I also tried to uncompress the setup and tried from there also but the same error is coming out, and I also tried to delete any keys in the registry but no-avail !

Please help me guys, counting on you !

Please Help guys !


----------



## Amir.php (Jul 20, 2008)

Locate here for the same problem:
*forum.kaspersky.com/lofiversion/index.php/t72562.html


----------



## Krazy Bluez (Jul 21, 2008)

No buddy that's not i was looking for, anyways thanks


----------



## s18000rpm (Jul 21, 2008)

d/l frm here *www.kaspersky.com/internet_security_trial

the installer might got corrupted...


----------



## Krazy Bluez (Jul 21, 2008)

Actually the installer is not corrupted as i installed the same setup in my friends computer but in mine it's not working properly, i am showing my picture of the error

*img232.imageshack.us/img232/8030/31823527gb4.th.jpg


----------



## cooldudie3 (Jul 21, 2008)

First, download the trial. When the trial is almost finished, enter your activation code in. That should work and you get I think 2 extra months.


----------



## s18000rpm (Jul 21, 2008)

kis8 never gives such msg when installing, its after the complete instal that it promts to restart.
if you didnt d/l kis8 from kaspersky lab, then do so.
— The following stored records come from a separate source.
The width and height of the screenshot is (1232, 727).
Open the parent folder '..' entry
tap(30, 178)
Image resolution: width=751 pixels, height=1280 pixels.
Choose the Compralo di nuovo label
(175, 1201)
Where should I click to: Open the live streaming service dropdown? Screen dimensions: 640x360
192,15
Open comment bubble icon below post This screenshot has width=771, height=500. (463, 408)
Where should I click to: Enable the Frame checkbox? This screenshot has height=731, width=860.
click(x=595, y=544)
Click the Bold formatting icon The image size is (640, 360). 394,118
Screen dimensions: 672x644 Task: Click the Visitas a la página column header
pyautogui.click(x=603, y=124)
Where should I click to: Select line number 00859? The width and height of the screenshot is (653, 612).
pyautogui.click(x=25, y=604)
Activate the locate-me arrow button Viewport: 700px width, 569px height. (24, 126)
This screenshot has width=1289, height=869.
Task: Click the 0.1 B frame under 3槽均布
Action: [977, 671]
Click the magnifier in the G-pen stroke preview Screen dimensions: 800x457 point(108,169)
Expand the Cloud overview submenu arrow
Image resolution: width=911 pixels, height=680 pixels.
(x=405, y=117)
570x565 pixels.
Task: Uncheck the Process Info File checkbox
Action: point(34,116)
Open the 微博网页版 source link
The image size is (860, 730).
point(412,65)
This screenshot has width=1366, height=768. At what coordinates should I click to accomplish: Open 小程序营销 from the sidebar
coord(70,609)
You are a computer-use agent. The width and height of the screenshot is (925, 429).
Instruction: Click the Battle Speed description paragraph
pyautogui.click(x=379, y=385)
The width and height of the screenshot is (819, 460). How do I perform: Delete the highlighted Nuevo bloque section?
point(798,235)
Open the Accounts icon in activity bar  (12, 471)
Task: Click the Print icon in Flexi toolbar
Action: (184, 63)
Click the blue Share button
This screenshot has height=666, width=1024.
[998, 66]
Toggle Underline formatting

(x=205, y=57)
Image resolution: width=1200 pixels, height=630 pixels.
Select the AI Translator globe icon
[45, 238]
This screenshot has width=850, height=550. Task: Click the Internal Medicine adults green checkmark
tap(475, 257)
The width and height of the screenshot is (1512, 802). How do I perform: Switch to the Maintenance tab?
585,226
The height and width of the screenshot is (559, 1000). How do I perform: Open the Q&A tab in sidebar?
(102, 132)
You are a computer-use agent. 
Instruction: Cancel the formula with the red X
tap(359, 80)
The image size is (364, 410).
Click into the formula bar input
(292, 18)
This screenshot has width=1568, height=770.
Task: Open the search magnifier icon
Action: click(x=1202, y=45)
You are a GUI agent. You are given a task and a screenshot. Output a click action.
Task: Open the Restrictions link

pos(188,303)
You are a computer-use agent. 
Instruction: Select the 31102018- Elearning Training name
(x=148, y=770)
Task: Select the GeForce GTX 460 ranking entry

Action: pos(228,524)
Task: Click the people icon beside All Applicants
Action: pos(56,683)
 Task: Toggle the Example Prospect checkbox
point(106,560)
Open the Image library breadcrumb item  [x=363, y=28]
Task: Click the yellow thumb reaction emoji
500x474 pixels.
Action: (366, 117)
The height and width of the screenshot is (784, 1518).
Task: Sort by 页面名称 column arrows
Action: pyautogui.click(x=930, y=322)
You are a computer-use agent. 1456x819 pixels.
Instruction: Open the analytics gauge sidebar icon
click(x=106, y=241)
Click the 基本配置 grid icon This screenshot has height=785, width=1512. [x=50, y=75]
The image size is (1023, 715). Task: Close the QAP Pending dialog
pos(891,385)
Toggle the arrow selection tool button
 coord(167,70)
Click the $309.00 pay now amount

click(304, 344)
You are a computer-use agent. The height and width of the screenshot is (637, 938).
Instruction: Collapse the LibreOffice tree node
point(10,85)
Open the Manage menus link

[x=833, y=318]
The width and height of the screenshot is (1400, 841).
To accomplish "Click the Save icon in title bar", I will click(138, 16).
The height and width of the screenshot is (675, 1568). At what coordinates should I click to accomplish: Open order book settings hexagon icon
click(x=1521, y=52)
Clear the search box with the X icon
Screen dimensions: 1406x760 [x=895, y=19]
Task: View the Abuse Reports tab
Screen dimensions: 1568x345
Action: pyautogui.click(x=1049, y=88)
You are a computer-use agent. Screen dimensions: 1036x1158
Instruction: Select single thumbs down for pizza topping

use ccleaner to clean unused temp files... & tune-up utility to clean the registry. then try.


----------



## sakumar79 (Jul 21, 2008)

Try to get and install earlier version and then upgrade to 2009 version...

Arun


----------



## cool_techie_tvm (Jul 21, 2008)

I would suggest 

1) Uninstall kaspersky
2) Use ccleaner and remove all temp files used during installation
3) Use kav registry cleaner in safe mode (can be found in kaspersky site, if not, post in here and i will upload it)
4) Try installing KIS 2009 again. It should work.


----------



## Krazy Bluez (Jul 22, 2008)

Well here's my Hijack This log file



> Logfile of Trend Micro HijackThis v2.0.2
> Scan saved at 3:37:21 PM, on 7/22/2008
> Platform: Windows XP SP3 (WinNT 5.01.2600)
> MSIE: Internet Explorer v7.00 (7.00.5730.0011)
> ...


----------



## Log_net2 (Jul 22, 2008)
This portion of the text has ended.